Introduction
Large language models are trained on huge datasets of text to learn the relationships and contexts of words within larger documents. These relationships are what allows the model to generate text.
Recently I've read concerns about LLMs being trained on copyrighted text and reproducing it. This got me thinking: Can training text be extracted from an LLM? The answer, of course, is yes, and this isn't a new (or open) question. This led me to wonder what it would take to extract entire books- or have an LLM reproduce text it's never directly been trained on. I figured that, for the most part, many texts contain sections that would naturally align with the language relationships the model has learned. If that's the case, then perhaps I could use the model to infer those relationships and correct its course whenever it deviates.
So that's how I got here.
To see if this would work, I decided to use technology that I am familiar with. I'll use llama.cpp via its python bindings.
How it Works...
The solution I put together has the following key functions:
load_document(filename)
:
- This reads a text file and tokenizes it using the model's tokenizer. If the text is too long for the model's context window, it is split into smaller parts that fit within this window. This prevents token overflow.
generate_text(prompt, max_tokens=1)
:
- This generates text, n tokens at a time, with 0.0 as the temperature and a static seed. It essentially continues the text from where the input text stopped.
compress_text(source_text)
:
- This function attempts to compress the input text by generating parts of it using the LLM. If the generated text matches the start of the source text, it continues– otherwise, it adds the character directly to the compressed string.
- To record the generated text, the function notes how many tokens were generated and places that number between a delimiter.
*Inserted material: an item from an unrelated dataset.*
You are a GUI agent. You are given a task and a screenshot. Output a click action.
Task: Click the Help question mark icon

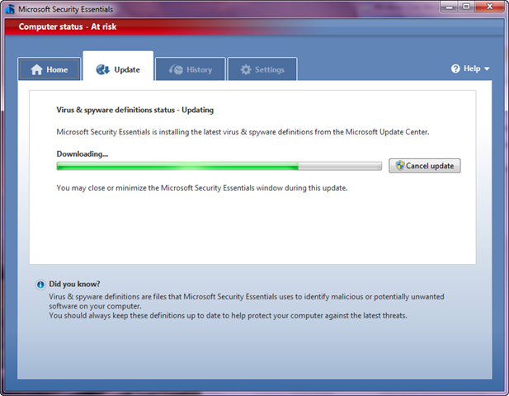pyautogui.click(x=455, y=69)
decompress_text(compressed_text)
:
- Decompresses text compressed by the
compress_text
function. It splits the text using the delimiter and reconstructs the original text by generating missing parts or directly appending the text.
Testing
I used two texts for test. For the first, I decided to use the first chapter of "Alice's Adventures in Wonderland" as I assumed it would be in the model's training data. As I expected, I got very good compression.
Compression
Here's the meat of the compression function:
Code
"""Compress text by generating and comparing segments to the source text."""
generated_text = ""
compressed_string = ""
gen_count = 0
i = 0
# let's loop until we have generated the entire source text
while generated_text != source_text:
# get a new token
part = generate_text(generated_text)
# if our generated text aligns with the source text then tally it
if source_text.startswith(str(generated_text + part)) and len(part) > 0:
gen_count += 1
generated_text += part
i = len(generated_text)
if debug:
print(BLUE + part + RESET, end="", flush=True)
# if not, then grab a letter from the source document
# hopefully we'll be back on track during the next loop
else:
i += 1
if gen_count > 0:
compressed_string += f"{re.escape(DELIMITER)}{gen_count}{re.escape(DELIMITER)}"
gen_count = 0
generated_text += source_text[i - 1]
compressed_string += source_text[i - 1]
if debug:
print(source_text[i - 1], end="", flush=True)
Results
Here's the model processing the script. The text in blue matches text generated by the LLM and white is from the source text. Yes, it's slow.
The "Compressed" content:
Here's what the output looks like. Yes, it's in JSON format and yes it's ugly, but this is just a proof of concept, right? For the sake of clarity in this post, I picked an easy-to-read delimiter: @
This is the complete "compressed" text of Chapter 1.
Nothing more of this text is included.